Do you think we could be on the verge of another major financial crash?
Michael Hudson says yes, and traces the problem back to 2009 when Obama's solution to the 2008 crisis was to turn the economy into a Ponzi scheme via zero-interest rate policy (ZIRP). The Fed created electronic money at 0.1% to lend to banks, which they used to bid up asset prices (real estate, stocks, bonds) rather than fund productive investment. Banks lent to intermediaries who used private equity to take over and loot companies — exemplified by Thames Water and hospital bankruptcies — coining the term 'enshitification.' The financial system became predatory, with 92-94% of corporate cash flow going to dividends and stock buybacks instead of productive investment, generating unearned economic rent. Now with rising interest rates, there is a massive cost squeeze and wave of defaults from consumers to corporations.
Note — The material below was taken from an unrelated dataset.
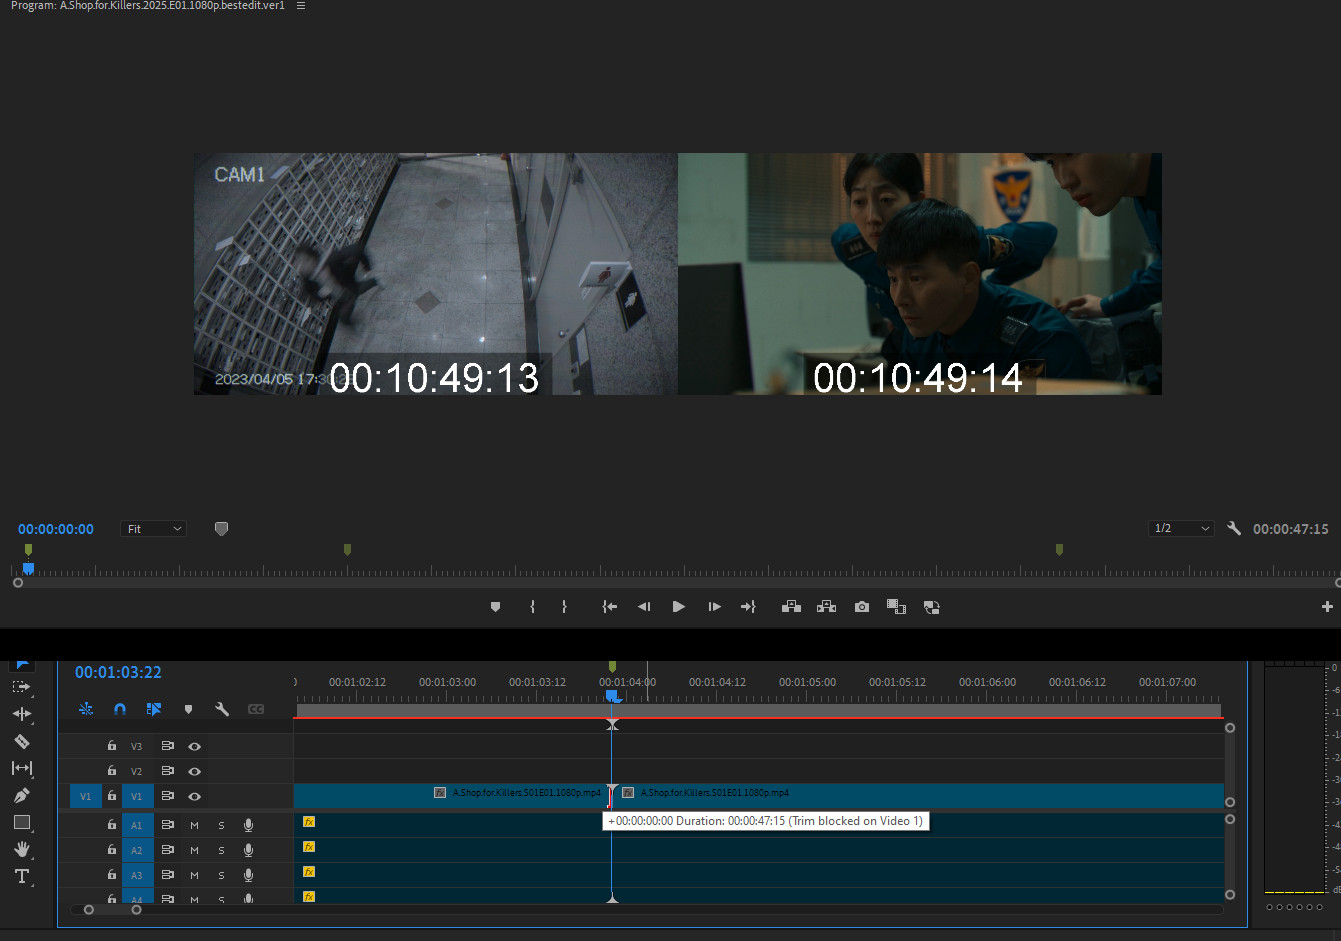Mute audio track A1
This screenshot has height=941, width=1341.
click(194, 825)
How do you see the Trump administration's response—or lack of response—to the financial crisis, particularly the executive order on democratizing access to alternative assets for 401k investors and Wall Street dumping toxic assets on average people?
Michael agrees that's exactly what's happening. He explains that the wealthiest funds like Blackstone know a depression is coming and can't make real money, so they aim to minimize losses by making labor pay for them — turning pension fund managers and average people into suckers. He compares it to Trump's cryptocurrency and watch scams, calling the financial system a confidence game where the casino always wins.